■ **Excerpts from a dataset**

■ ■ ■

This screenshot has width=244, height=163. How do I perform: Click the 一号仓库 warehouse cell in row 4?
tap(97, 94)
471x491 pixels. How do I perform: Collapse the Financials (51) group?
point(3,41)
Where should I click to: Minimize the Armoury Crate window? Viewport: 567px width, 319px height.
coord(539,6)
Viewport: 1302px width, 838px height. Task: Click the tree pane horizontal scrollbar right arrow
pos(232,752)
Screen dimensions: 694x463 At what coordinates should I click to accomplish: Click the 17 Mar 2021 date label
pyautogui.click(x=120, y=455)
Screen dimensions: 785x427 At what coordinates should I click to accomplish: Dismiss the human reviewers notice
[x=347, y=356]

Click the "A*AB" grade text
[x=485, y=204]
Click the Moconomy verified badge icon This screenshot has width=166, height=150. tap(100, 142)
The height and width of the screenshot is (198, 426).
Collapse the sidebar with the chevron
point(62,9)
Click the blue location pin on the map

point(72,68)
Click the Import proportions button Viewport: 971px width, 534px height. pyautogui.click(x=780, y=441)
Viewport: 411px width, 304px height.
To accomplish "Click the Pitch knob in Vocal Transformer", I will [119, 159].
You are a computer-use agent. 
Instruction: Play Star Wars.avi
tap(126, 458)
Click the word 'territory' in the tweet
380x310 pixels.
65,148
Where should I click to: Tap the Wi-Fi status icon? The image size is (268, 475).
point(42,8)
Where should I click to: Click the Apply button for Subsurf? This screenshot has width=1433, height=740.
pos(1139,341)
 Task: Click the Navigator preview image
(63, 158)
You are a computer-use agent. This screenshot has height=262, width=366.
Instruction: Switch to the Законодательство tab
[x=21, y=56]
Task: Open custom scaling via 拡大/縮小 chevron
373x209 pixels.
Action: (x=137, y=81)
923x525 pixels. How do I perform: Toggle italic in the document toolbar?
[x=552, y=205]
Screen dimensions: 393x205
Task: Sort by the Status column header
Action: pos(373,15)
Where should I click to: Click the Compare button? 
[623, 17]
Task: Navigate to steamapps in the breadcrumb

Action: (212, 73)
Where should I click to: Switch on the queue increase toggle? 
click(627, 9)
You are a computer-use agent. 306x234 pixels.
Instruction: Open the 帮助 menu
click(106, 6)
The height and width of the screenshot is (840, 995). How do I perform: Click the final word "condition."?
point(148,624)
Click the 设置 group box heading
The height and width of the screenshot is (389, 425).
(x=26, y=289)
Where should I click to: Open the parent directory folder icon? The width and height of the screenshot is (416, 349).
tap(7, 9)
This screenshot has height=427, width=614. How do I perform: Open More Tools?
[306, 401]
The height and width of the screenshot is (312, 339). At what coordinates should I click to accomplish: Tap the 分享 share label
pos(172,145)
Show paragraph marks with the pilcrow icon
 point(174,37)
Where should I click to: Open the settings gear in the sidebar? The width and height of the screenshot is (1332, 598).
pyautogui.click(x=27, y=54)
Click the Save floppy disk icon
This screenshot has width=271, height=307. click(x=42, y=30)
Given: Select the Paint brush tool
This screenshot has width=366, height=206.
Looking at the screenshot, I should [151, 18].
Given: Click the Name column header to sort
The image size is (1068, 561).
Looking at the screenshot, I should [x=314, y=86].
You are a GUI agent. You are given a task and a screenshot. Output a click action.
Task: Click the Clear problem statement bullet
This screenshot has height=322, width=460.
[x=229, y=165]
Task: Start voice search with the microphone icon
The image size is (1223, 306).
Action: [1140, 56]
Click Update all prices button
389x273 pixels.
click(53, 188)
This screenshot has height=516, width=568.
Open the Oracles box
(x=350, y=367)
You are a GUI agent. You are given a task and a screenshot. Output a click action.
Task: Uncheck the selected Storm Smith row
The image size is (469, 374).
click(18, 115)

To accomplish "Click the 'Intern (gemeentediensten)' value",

■ ■ ■

■ **ACTION ITEM**
Please copy the data above in its entirety, exactly as written.

■ **ANSWER TO THE PROBLEM**
This screenshot has width=244, height=163. How do I perform: Click the 一号仓库 warehouse cell in row 4?
tap(97, 94)
471x491 pixels. How do I perform: Collapse the Financials (51) group?
point(3,41)
Where should I click to: Minimize the Armoury Crate window? Viewport: 567px width, 319px height.
coord(539,6)
Viewport: 1302px width, 838px height. Task: Click the tree pane horizontal scrollbar right arrow
pos(232,752)
Screen dimensions: 694x463 At what coordinates should I click to accomplish: Click the 17 Mar 2021 date label
pyautogui.click(x=120, y=455)
Screen dimensions: 785x427 At what coordinates should I click to accomplish: Dismiss the human reviewers notice
[x=347, y=356]

Click the "A*AB" grade text
[x=485, y=204]
Click the Moconomy verified badge icon This screenshot has width=166, height=150. tap(100, 142)
The height and width of the screenshot is (198, 426).
Collapse the sidebar with the chevron
point(62,9)
Click the blue location pin on the map

point(72,68)
Click the Import proportions button Viewport: 971px width, 534px height. pyautogui.click(x=780, y=441)
Viewport: 411px width, 304px height.
To accomplish "Click the Pitch knob in Vocal Transformer", I will [119, 159].
You are a computer-use agent. 
Instruction: Play Star Wars.avi
tap(126, 458)
Click the word 'territory' in the tweet
380x310 pixels.
65,148
Where should I click to: Tap the Wi-Fi status icon? The image size is (268, 475).
point(42,8)
Where should I click to: Click the Apply button for Subsurf? This screenshot has width=1433, height=740.
pos(1139,341)
 Task: Click the Navigator preview image
(63, 158)
You are a computer-use agent. This screenshot has height=262, width=366.
Instruction: Switch to the Законодательство tab
[x=21, y=56]
Task: Open custom scaling via 拡大/縮小 chevron
373x209 pixels.
Action: (x=137, y=81)
923x525 pixels. How do I perform: Toggle italic in the document toolbar?
[x=552, y=205]
Screen dimensions: 393x205
Task: Sort by the Status column header
Action: pos(373,15)
Where should I click to: Click the Compare button? 
[623, 17]
Task: Navigate to steamapps in the breadcrumb

Action: (212, 73)
Where should I click to: Switch on the queue increase toggle? 
click(627, 9)
You are a computer-use agent. 306x234 pixels.
Instruction: Open the 帮助 menu
click(106, 6)
The height and width of the screenshot is (840, 995). How do I perform: Click the final word "condition."?
point(148,624)
Click the 设置 group box heading
The height and width of the screenshot is (389, 425).
(x=26, y=289)
Where should I click to: Open the parent directory folder icon? The width and height of the screenshot is (416, 349).
tap(7, 9)
This screenshot has height=427, width=614. How do I perform: Open More Tools?
[306, 401]
The height and width of the screenshot is (312, 339). At what coordinates should I click to accomplish: Tap the 分享 share label
pos(172,145)
Show paragraph marks with the pilcrow icon
 point(174,37)
Where should I click to: Open the settings gear in the sidebar? The width and height of the screenshot is (1332, 598).
pyautogui.click(x=27, y=54)
Click the Save floppy disk icon
This screenshot has width=271, height=307. click(x=42, y=30)
Given: Select the Paint brush tool
This screenshot has width=366, height=206.
Looking at the screenshot, I should [151, 18].
Given: Click the Name column header to sort
The image size is (1068, 561).
Looking at the screenshot, I should [x=314, y=86].
You are a GUI agent. You are given a task and a screenshot. Output a click action.
Task: Click the Clear problem statement bullet
This screenshot has height=322, width=460.
[x=229, y=165]
Task: Start voice search with the microphone icon
The image size is (1223, 306).
Action: [1140, 56]
Click Update all prices button
389x273 pixels.
click(53, 188)
This screenshot has height=516, width=568.
Open the Oracles box
(x=350, y=367)
You are a GUI agent. You are given a task and a screenshot. Output a click action.
Task: Uncheck the selected Storm Smith row
The image size is (469, 374).
click(18, 115)

To accomplish "Click the 'Intern (gemeentediensten)' value",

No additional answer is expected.